In Crown + Flint Release 2 (R2), available now on the Apple App Store and the Google Play Store, there is a massive rewriting of the app’s base code which improves reliability and sets the stage for future releases.

There are also numerous new features in the app now, including faster and more valuable auto-suggestions for equipment and film manufacturers.
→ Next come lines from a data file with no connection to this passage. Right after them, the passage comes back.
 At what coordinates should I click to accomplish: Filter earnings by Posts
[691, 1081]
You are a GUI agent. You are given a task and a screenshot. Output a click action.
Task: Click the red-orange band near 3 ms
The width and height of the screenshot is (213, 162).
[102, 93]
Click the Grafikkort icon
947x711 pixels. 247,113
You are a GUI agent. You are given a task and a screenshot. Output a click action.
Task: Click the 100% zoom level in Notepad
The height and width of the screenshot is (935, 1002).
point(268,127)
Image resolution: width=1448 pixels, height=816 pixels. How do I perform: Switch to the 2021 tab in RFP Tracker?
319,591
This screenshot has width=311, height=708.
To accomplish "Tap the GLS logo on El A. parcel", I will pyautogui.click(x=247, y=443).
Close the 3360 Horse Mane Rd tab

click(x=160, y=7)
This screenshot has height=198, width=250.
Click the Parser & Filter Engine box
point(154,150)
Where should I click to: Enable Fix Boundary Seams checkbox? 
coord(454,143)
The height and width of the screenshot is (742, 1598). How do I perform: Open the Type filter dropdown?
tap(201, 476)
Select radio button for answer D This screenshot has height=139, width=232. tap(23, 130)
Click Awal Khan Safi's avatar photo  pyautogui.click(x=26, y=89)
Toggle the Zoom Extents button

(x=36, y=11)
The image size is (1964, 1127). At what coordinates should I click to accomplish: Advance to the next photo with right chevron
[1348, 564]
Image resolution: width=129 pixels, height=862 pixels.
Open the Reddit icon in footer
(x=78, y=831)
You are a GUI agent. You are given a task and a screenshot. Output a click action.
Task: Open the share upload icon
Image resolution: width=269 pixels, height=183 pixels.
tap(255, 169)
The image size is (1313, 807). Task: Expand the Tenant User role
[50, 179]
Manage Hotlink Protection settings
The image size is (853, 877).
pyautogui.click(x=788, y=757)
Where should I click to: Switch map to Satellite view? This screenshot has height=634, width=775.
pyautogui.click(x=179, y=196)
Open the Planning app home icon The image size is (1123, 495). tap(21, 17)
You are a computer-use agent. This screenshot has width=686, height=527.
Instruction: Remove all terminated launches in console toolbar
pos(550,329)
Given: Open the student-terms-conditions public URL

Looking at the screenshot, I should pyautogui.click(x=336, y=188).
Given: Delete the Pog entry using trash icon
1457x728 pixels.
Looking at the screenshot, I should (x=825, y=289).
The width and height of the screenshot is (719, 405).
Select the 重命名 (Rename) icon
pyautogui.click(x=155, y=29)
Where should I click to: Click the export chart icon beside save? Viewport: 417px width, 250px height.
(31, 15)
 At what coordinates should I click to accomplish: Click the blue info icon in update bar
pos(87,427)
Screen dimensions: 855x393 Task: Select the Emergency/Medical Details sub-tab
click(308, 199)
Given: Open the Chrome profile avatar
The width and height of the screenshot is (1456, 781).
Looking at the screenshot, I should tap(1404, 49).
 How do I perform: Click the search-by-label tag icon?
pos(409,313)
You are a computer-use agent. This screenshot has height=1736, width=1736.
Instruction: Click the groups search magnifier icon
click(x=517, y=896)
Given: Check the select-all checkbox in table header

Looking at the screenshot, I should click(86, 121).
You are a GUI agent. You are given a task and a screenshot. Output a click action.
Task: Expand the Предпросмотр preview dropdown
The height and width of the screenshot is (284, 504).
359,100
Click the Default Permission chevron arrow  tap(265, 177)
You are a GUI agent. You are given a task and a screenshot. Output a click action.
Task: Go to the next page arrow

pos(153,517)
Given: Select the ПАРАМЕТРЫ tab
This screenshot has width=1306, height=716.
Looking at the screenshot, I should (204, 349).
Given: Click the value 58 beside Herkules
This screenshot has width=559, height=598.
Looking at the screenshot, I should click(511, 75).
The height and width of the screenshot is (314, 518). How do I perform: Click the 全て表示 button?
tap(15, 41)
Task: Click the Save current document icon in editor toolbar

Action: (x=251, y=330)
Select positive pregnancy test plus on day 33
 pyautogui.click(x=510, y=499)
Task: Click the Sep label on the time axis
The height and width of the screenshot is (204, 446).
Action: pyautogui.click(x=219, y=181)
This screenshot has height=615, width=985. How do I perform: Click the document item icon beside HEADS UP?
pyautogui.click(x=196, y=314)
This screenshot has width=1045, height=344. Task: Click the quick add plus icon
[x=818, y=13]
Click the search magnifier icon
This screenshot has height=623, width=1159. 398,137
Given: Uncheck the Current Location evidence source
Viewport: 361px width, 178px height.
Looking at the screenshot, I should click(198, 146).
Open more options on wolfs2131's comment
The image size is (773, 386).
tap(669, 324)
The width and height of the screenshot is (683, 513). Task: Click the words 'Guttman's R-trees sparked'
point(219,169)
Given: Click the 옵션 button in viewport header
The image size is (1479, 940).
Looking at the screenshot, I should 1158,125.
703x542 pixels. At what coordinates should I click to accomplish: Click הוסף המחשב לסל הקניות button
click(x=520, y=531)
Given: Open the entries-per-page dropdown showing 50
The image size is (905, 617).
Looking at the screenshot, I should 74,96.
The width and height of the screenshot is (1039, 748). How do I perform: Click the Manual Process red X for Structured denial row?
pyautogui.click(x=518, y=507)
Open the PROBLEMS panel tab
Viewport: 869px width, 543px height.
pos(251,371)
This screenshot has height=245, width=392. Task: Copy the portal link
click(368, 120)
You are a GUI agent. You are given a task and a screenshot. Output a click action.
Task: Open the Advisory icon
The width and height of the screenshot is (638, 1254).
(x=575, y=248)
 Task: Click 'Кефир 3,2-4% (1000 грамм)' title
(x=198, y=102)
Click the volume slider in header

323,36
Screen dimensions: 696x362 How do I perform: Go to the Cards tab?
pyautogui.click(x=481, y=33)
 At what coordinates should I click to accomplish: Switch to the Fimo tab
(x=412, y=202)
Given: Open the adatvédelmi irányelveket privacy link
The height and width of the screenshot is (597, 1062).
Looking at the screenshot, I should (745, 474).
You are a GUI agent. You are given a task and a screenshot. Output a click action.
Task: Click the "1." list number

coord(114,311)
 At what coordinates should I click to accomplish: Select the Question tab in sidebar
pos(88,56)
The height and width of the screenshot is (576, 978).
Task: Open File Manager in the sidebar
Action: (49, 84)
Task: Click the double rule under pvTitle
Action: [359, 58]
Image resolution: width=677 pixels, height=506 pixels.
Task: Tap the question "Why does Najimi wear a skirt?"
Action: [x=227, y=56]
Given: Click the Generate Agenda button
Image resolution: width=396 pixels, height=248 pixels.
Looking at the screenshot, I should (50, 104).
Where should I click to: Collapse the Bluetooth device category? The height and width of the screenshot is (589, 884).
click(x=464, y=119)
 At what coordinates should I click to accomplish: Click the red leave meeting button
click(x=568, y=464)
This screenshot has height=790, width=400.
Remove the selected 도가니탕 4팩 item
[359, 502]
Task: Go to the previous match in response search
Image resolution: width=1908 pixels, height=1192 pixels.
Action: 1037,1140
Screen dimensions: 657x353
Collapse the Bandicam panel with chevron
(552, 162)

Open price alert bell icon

The app also has a revised frame skip feature, the ability to enter fractional film speeds (“You’re welcome, you freaky-deeky low-speed film lover, you,” writes Goodman-Wilson), an option to add a dedicated X-sync setting to user data for particular cameras, the ability to edit the camera and lens used to capture a photo, and a few other minor tweaks.

One of the most significant benefits of Crown + Flint R2 is that it provides the framework necessary for future major releases, including Release Three, Four, and Five, all of which are detailed in a new roadmap.

Crown + Flint

R3, dubbed “cold storage,” will allow users to keep much better track of their inventory of unexposed film rolls and boxes of sheet film, ensuring photographers know precisely what they have on hand and how long it has been in storage.

R4, “homecoming,” will put Crown + Flint on a smartphone’s home screen and lock screen, enabling users to add a new shot to their catalog quickly.

Rounding out the current roadmap is release five, “Filtered Reality,” which will add “first-class support for using filters during your shoot and managing your filter collection.”

Crown + Flint

Alongside the new update and development roadmap, Crown + Flint has announced the Open Film Database, “an open source, comprehensive, and definitive source of all data available for the widest possible range of still photography film stocks, whether in production or out of production.”

The Crown + Flint team has seeded the database with everything they already know but admits there is still much work to be done. The team invites anyone to help fill in the gaps and contribute their knowledge to the open-source film database. The team hopes that the data will prove useful to analog photographers, whether they use Crown + Flint or not. The current data is available on GitLab and there is a Discord group for the open-source data.